→ The data:
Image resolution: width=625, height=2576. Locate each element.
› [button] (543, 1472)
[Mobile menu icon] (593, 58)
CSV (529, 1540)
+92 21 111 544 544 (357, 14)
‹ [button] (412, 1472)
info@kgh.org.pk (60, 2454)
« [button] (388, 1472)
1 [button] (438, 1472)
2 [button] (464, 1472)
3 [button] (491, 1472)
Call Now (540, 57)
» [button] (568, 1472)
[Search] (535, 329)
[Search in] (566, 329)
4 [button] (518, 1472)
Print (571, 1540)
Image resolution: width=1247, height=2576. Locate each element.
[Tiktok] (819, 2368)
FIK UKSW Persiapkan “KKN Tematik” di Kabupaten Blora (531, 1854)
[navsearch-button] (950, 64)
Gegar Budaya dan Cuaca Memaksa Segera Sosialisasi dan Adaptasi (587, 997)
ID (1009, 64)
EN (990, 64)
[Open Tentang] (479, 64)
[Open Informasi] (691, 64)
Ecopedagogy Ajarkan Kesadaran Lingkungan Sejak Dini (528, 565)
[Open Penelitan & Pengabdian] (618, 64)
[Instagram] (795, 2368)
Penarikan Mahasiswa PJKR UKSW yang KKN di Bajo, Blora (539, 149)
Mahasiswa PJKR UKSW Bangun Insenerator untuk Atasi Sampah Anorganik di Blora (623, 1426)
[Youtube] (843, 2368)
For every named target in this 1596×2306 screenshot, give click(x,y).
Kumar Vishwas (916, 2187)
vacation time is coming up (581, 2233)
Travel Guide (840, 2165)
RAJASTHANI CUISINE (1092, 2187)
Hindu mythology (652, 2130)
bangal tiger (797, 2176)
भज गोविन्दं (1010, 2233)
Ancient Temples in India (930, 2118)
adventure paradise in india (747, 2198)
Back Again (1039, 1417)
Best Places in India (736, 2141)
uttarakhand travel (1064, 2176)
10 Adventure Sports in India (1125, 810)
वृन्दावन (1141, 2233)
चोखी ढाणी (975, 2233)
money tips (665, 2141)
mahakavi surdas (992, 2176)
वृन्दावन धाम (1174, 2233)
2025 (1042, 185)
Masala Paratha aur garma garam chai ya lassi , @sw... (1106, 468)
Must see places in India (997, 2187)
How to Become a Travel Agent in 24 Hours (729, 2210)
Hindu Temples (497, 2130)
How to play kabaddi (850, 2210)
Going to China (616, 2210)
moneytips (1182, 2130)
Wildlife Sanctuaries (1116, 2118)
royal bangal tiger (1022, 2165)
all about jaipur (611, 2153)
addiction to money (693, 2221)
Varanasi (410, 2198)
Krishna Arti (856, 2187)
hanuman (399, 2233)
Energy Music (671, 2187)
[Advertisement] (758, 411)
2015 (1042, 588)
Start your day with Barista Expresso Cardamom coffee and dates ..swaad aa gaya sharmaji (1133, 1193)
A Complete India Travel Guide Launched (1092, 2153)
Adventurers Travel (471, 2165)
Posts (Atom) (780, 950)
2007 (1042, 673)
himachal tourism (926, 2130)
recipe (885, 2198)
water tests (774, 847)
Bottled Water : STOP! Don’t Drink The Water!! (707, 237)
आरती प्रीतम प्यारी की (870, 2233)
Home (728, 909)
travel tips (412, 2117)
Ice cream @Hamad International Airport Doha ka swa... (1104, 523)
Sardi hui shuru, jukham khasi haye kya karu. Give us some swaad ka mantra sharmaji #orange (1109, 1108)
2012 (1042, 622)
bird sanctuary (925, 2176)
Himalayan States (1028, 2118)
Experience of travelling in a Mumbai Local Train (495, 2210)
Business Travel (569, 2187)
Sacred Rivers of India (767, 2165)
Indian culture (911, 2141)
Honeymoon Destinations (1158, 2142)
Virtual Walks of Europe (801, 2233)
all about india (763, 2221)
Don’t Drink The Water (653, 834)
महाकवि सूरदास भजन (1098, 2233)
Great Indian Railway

→ Task item: Would you copy out exactly the lines above that start at the one containing "[Youtube] (843, 2368)" and end at the one containing "Ancient Temples in India (930, 2118)", inclusive?

→ Solved problem:
[Youtube] (843, 2368)
For every named target in this 1596×2306 screenshot, give click(x,y).
Kumar Vishwas (916, 2187)
vacation time is coming up (581, 2233)
Travel Guide (840, 2165)
RAJASTHANI CUISINE (1092, 2187)
Hindu mythology (652, 2130)
bangal tiger (797, 2176)
भज गोविन्दं (1010, 2233)
Ancient Temples in India (930, 2118)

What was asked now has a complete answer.